Your objective.
Reproduce every row below, requests included, adjusting each coordinate in the answers by -101. Leave the pictures out.

Record set.
····················

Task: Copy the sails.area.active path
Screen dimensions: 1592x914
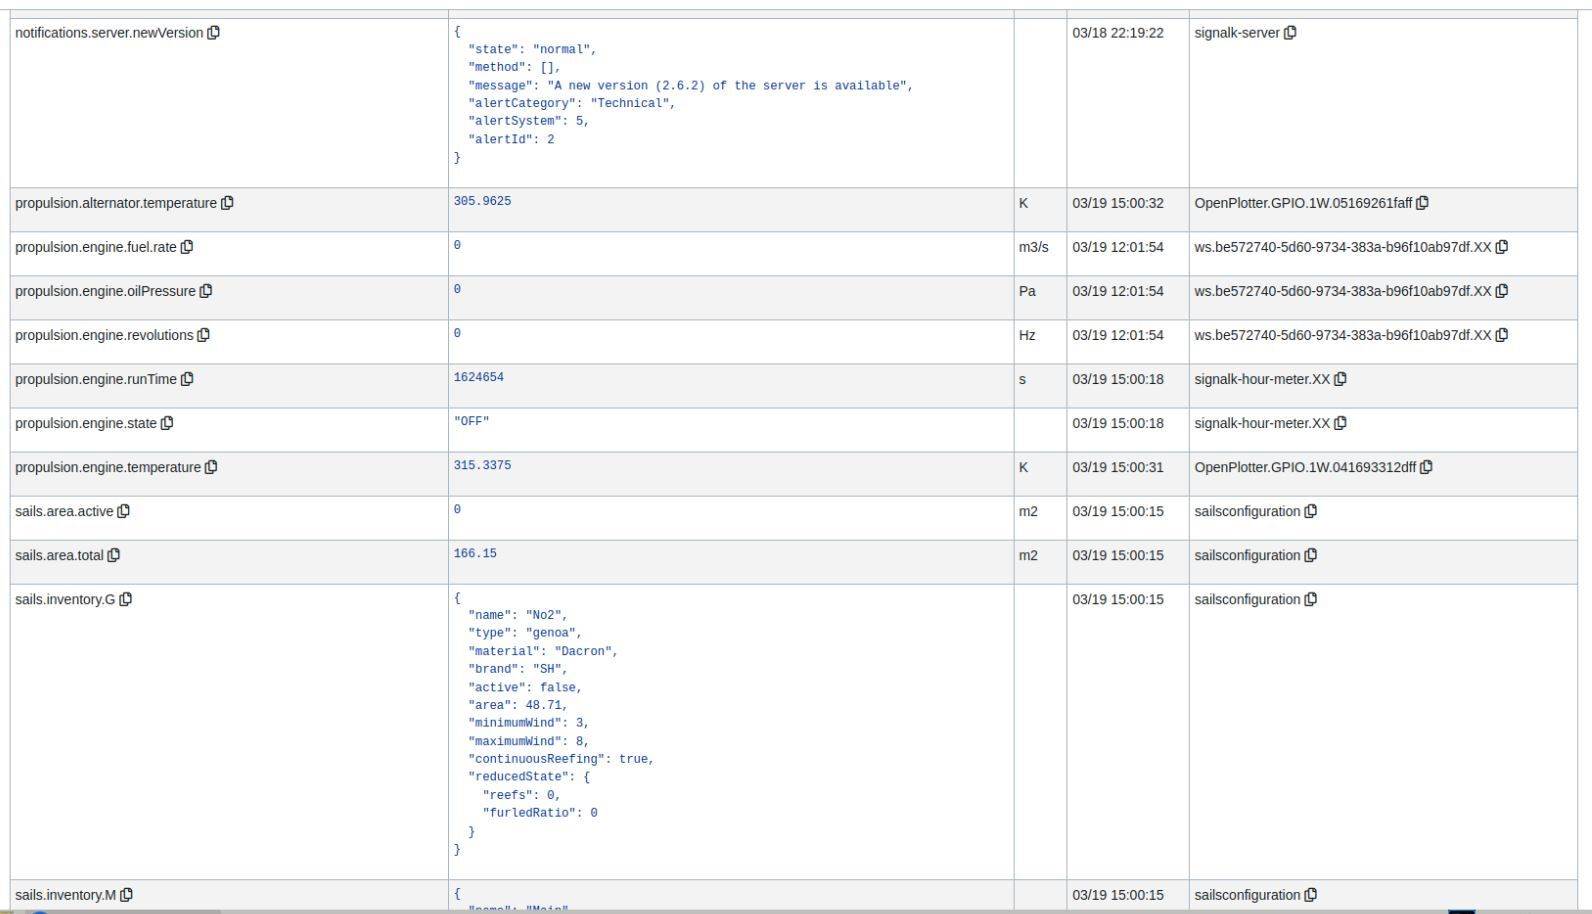Action: (x=124, y=511)
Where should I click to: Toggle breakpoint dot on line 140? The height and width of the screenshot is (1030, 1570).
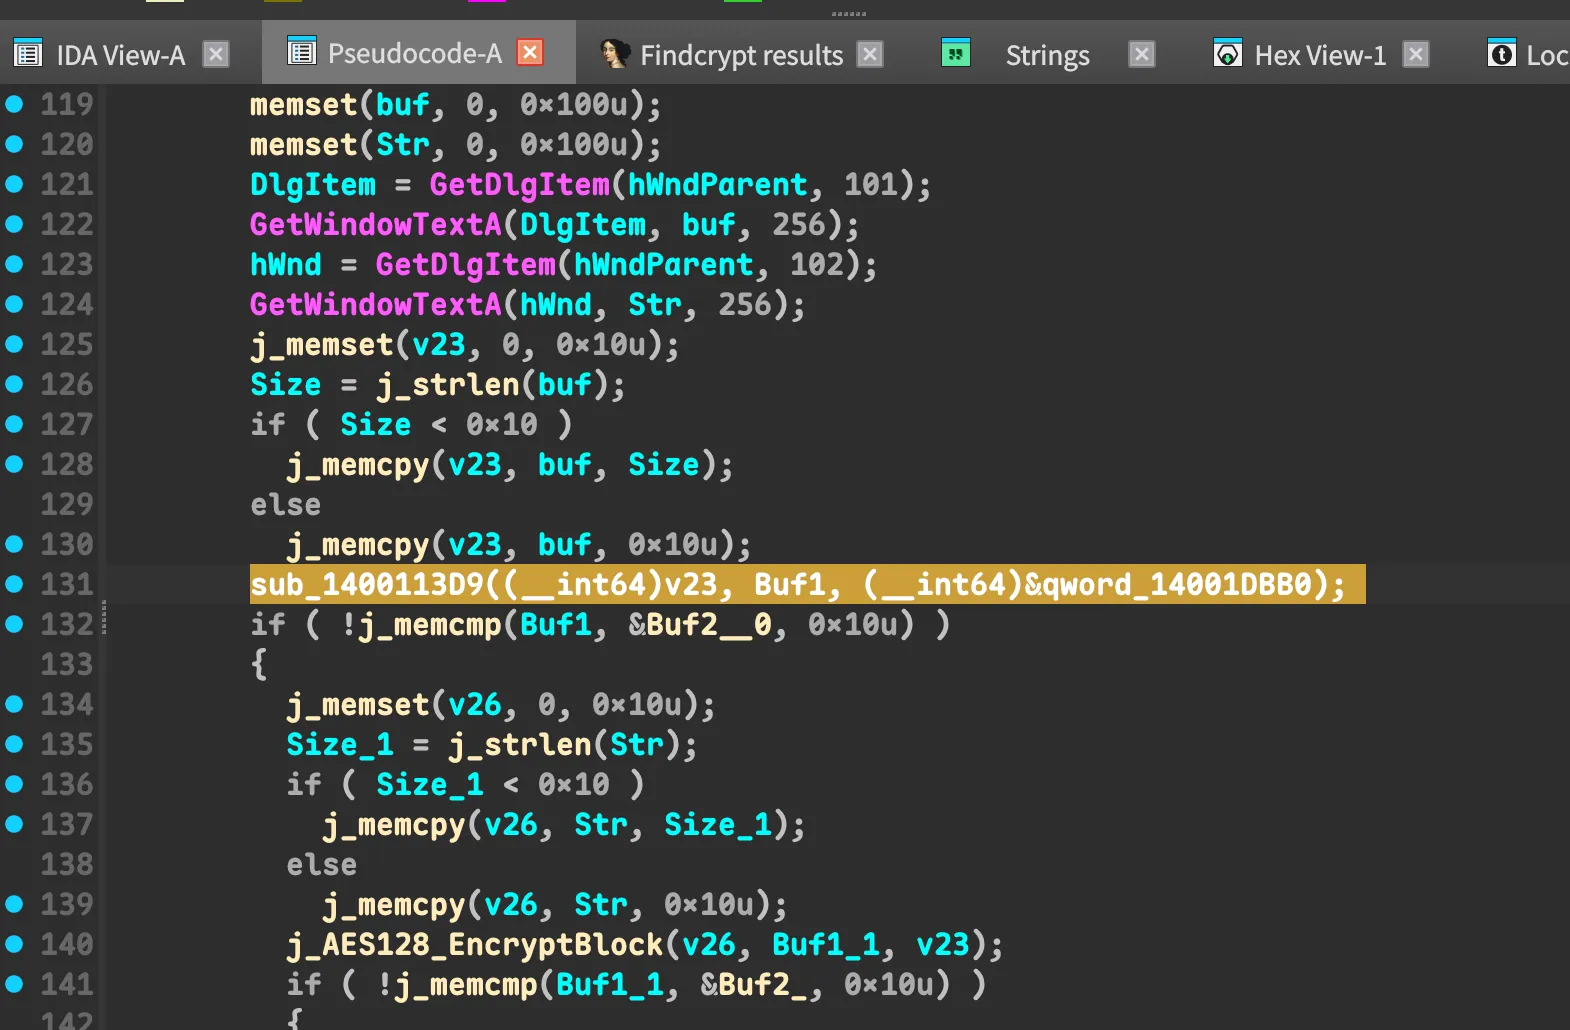(15, 944)
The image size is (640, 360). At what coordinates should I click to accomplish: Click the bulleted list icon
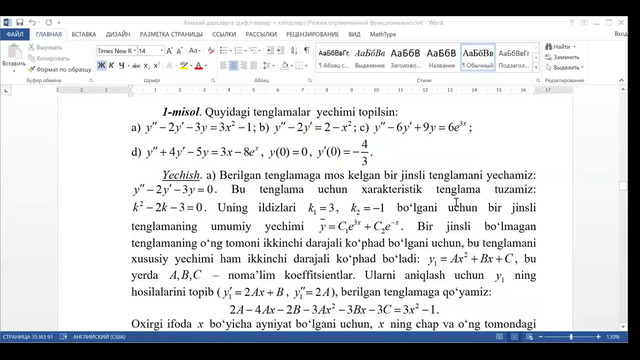223,51
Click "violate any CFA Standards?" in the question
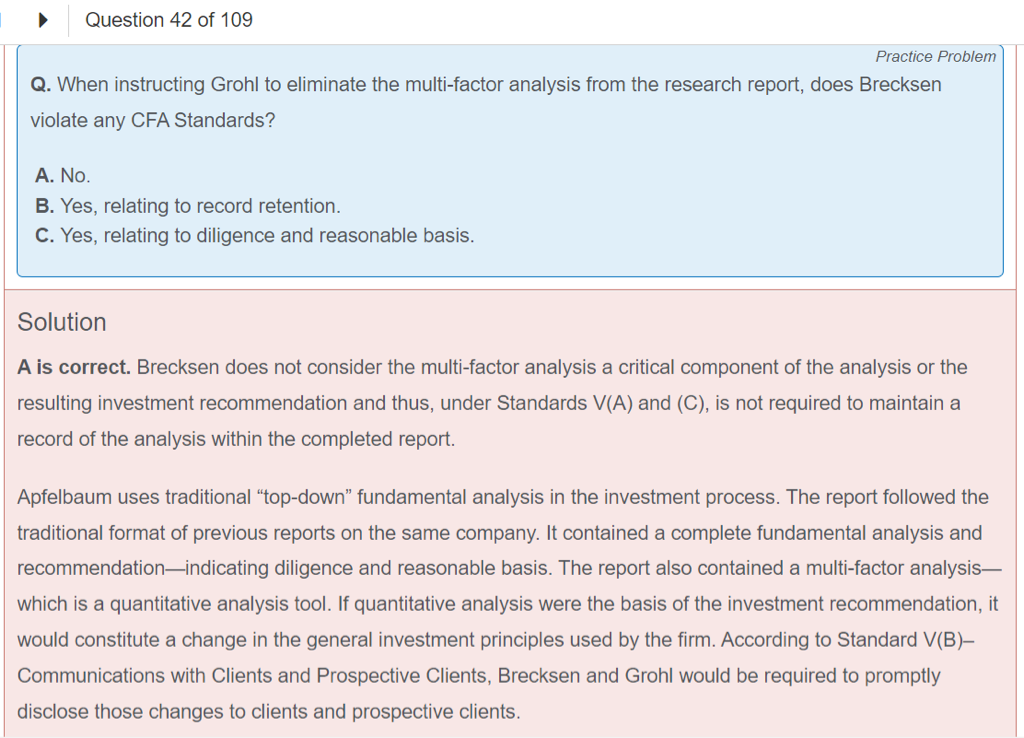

····················

Expected answer.
Task: Copy the sails.area.active path
Screen dimensions: 1592x914
Action: (x=23, y=410)
Where should I click to: Toggle breakpoint dot on line 140? The height and width of the screenshot is (1030, 1570).
(-86, 843)
The image size is (640, 360). At what coordinates should I click to accomplish: Click the bulleted list icon
122,-50
Click "violate any CFA Standards?" in the question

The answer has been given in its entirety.